Research — Composite Higgs physics and electroweak phenomenology
Summary: The Higgs boson discovered in 2012 may be a composite particle arising from new strong dynamics beyond the standard model, which would explain how it is protected against large quantum corrections. This possibility is currently being investigated by experiments at the Large Hadron Collider, which are imposing increasingly tight phenomenological constraints on composite Higgs models. Using lattice gauge theory I am obtaining first-principles predictions for the behavior of representative new strong dynamics potentially underlying such models, to be compared against experimental results.
Image: The electroweak S parameter for three gauge theories with different numbers of light fermions, from arXiv:1405.4752. Increasing the number of light fermions decreases S in the physical MP2 → 0 limit.
Related publications: arXiv:1601.04027, arXiv:1405.4752, arXiv:1310.7006, arXiv:1309.1206, arXiv:1201.3977, arXiv:1111.4993, PhD dissertation, arXiv:1009.5967, arXiv:1002.3777, arXiv:0910.2224
The discussion of this project is currently being updated during October 2017.
While the energy of strong QCD interactions is responsible for the vast majority of the mass of composite particles, a small fraction comes from the masses of elementary particles themselves.
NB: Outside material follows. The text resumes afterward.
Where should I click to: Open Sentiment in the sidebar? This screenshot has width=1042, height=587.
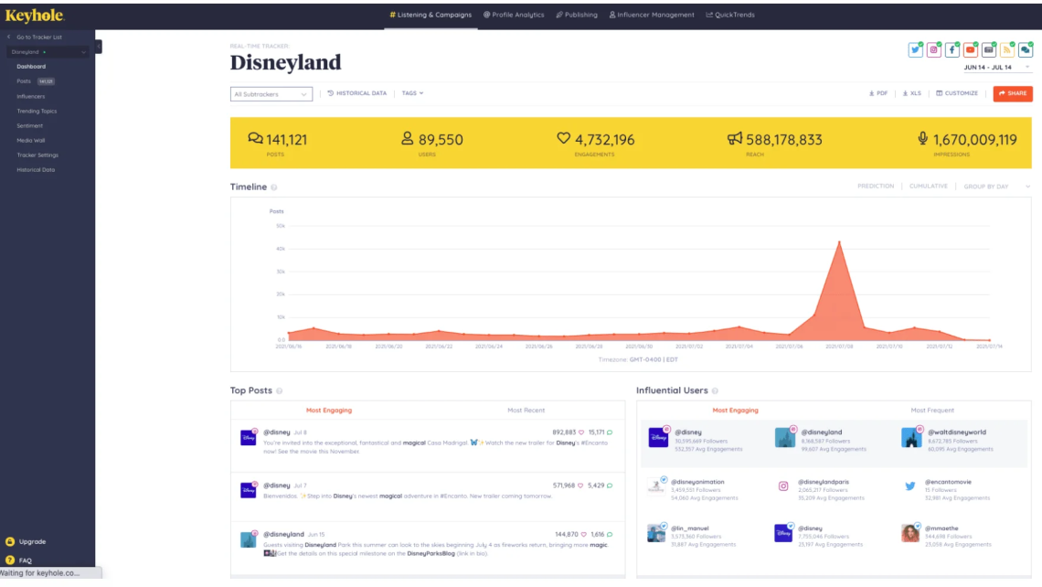[30, 126]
The elementary particles, such as the quarks and electrons highlighted in the picture below, are those objects that do not yet exhibit any signs of substructure. So far as our best experiments can determine, elementary particles are points of zero size. Many of them possess nonzero masses, however, the origin of which is a longstanding mystery in particle physics.
More than 50 years ago, physicists realized that a fundamental symmetry of nature (the electroweak unification of electromagnetism and the weak nuclear force) appeared to be incompatible with the existence of massive elementary particles. This difficulty was overcome in the 1960s with the discovery that the electroweak symmetry can be hidden (or "spontaneously broken"), a process popularly known as the Higgs mechanism. While the generic picture of electroweak symmetry breaking (EWSB) has been strongly supported by experiments since the 1970s, the physics underlying this process remains unknown. Understanding EWSB is a central challenge in particle physics today, and is the main goal of the Large Hadron Collider at CERN, the European Organization for Nuclear Research.
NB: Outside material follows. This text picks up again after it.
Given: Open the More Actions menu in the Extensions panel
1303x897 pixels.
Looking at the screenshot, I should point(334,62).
A theoretically elegant explanation of electroweak symmetry breaking relies on the existence of some new force that becomes strongly interacting at distance scales some 1000 times smaller than characteristic scale of QCD. That is, if we imagine pulling apart two particles that feel this force, we would need 10 tons of force to separate them by as little as an attometer (10-18 m, one billionth of a nanometer), roughly a thousand times smaller than the femtometer (10-15 m) scale of QCD.
As discussed on the background page, theories of electroweak symmetry breaking through new strong dynamics cannot successfully be analyzed through weak-coupling perturbation theory. It is therefore very important to study these systems using lattice field theory. However, lattice studies relevant to EWSB are more computationally demanding than the corresponding lattice QCD investigations, and have only started to become practical in the last few years.
With the Lattice Strong Dynamics Collaboration, I have explored how the behavior of strongly interacting theories changes depending on how many types of light fermions feel the corresponding force. Only two light quarks (the up and down quarks) interact with the strong nuclear force. As more fermions feel a force, the low-energy (long-distance) behavior of the corresponding interaction changes dramatically.
A particularly important observable to investigate is known as the S parameter. This quantity parameterizes the impact of the physics underlying EWSB on several electroweak observables (such as the mass of the W boson, decays of the Z boson, and atomic parity violation in heavy elements such as cesium) that can be measured very precisely. Those experimental measurements lead to a small value S = 0.03 ± 0.10, consistent with zero, which powerfully constrains possible theories of new strong dynamics. For example, if we were to assume that new strong dynamics behaves like QCD, we would expect S > 0.4, in considerable disagreement with experiment. This corresponds to the red points in the plot at the top of this page, which I calculated using lattice QCD with two light fermions. The blue points come from calculations of new strong dynamics with three times as many light fermions. For this model, we find that S can be significantly smaller than for QCD, much closer to the experimental value.